Symbol rate: 62.5 Hz (128 samples @ 8000 Hz)
Guard interval: 2, 4, 8 ms adaptive to conditions
Subchannels: 8 (62.5 125 187.5 250 312.5 375 437.5 500)
Bandwidth: 437.5 Hz
Raw BPS: 1778, 1600, 1333 adaptive (guard band change)
Base frequency: undetermined
MODULATION (somewhat firm)
Waveform: DQPSK with constellation at 45, 135, 225, 315 degrees
Generation: 8 separate generators providing continuous waves through the
guard bands
Phase change: start of symbol period
Shaping: post generation raised cosine over symbol and guard period
DEMODULATION (somewhat speculative)
FT: 128 bin every 32 samples for locating subchannels
Synchronization: square of subchannels identified by FT
to locate bottom subchannel by 125 Hz signal
Frequency drift: subchannel selection based on output of synchronization
Phase detection: phase averaged over symbol period,
differential with last symbol
A main goal is to keep the bandwidth within 500 Hz.
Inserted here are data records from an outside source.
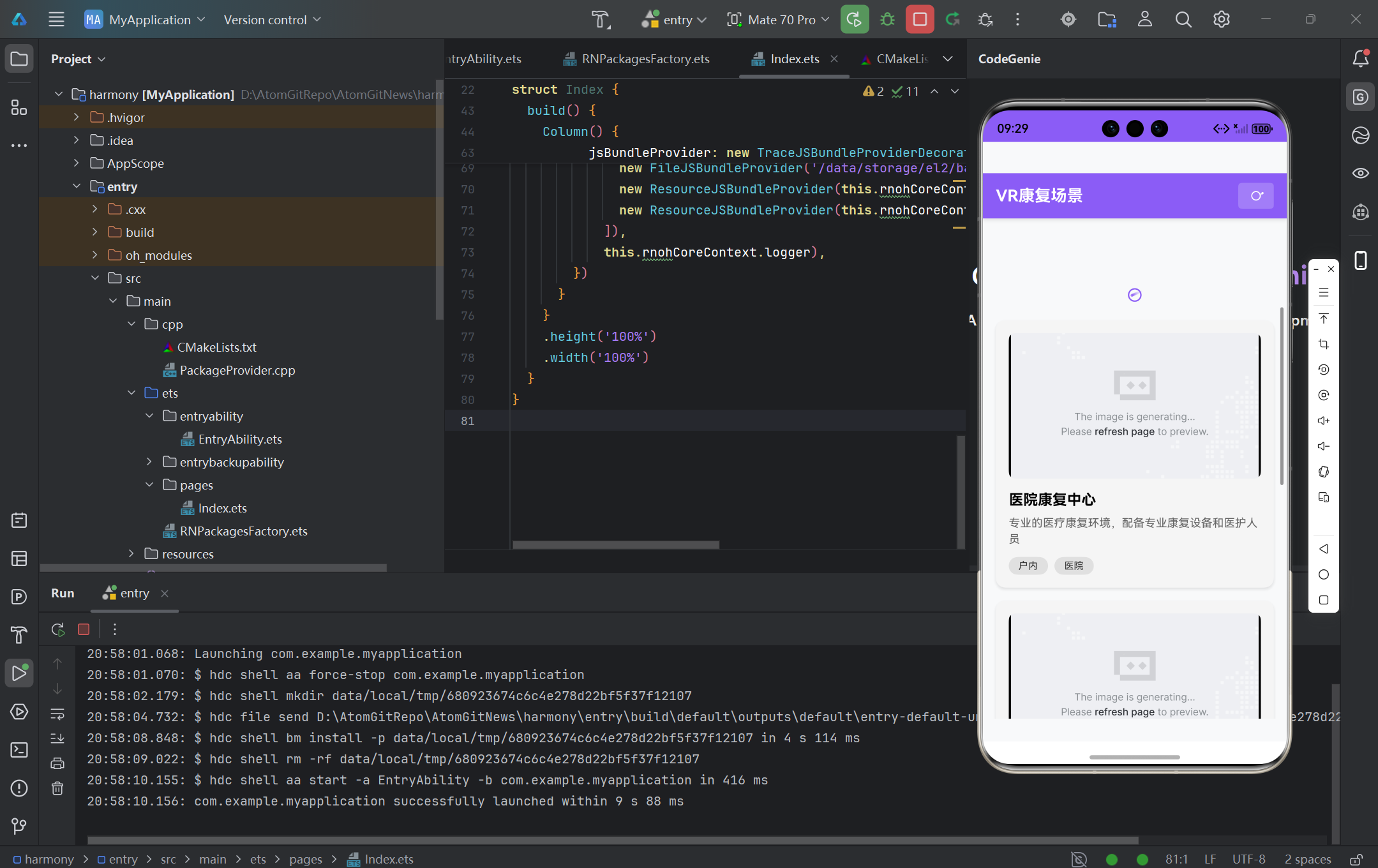This screenshot has height=868, width=1378.
Task: Open CMakeLists.txt in project tree
Action: (x=216, y=347)
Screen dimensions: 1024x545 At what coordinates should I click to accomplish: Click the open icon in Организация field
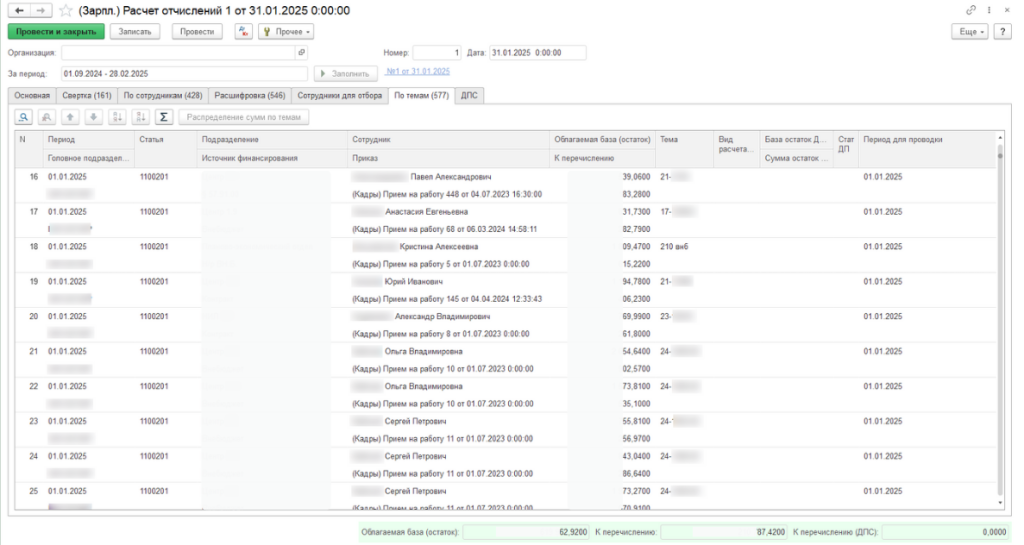(302, 52)
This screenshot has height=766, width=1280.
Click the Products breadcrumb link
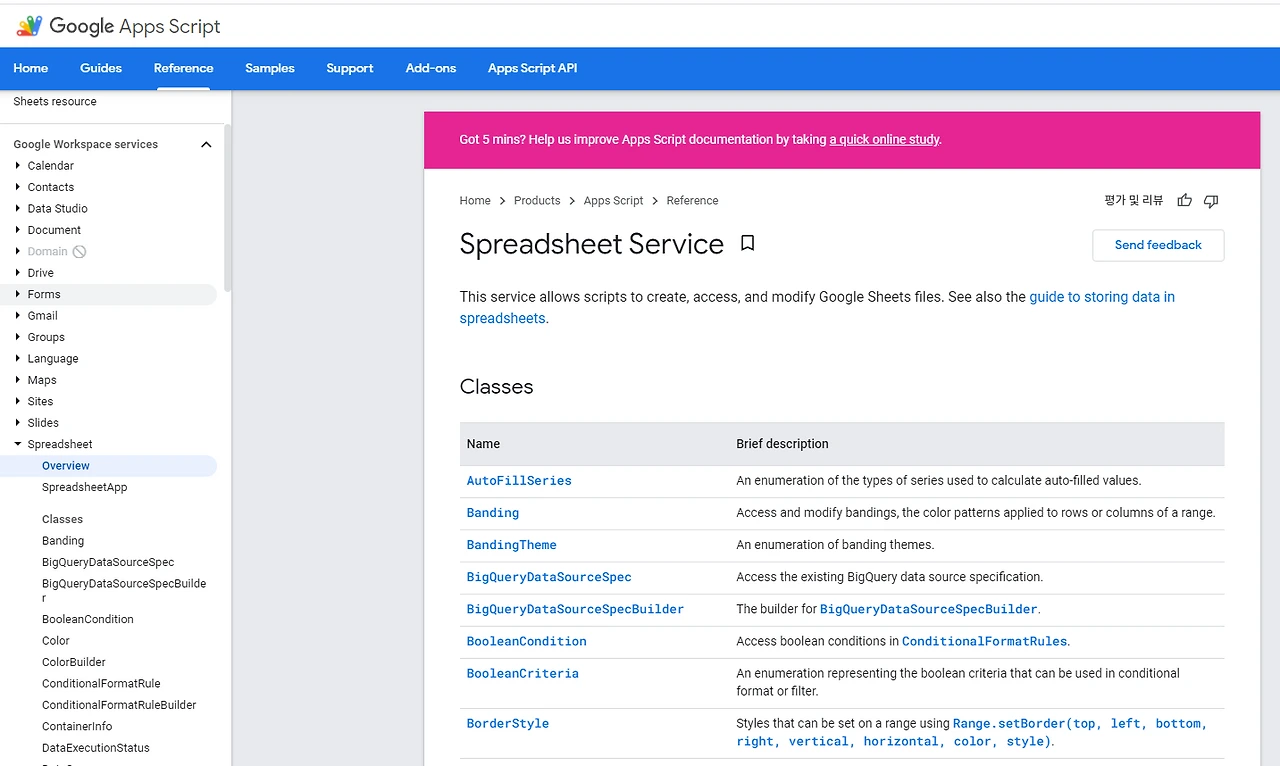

The symbol rate is as suggested by John KD6OZH. First testing will probably
be with his 8 ms guard band but I would like to make it adaptive to short that
period if multipath conditions allow.
DQPSK to get more throughput and because getting the absolute phase is a
challenge. Any suggestion to use absolute phase would be appreciated since that
gains a couple dB.
The Fourier transform is mainly to identify the potential subchannel
locations to allow adjusting for frequency drift. Once high energy bins are
determined the signal is filtered at various of those frequencies and the
square used to detect the doubled lowest frequency (125 Hz). That also locates
the symbol period for synchronization. Actually, the possible frequency
includes the guard band so it may be one of three values. By determining that
value the guard band period is also determined and the actual guard band
removed.
Rud Merriam K5RUD
ARES AEC Montgomery County, TX
http://TheHamNetwork.net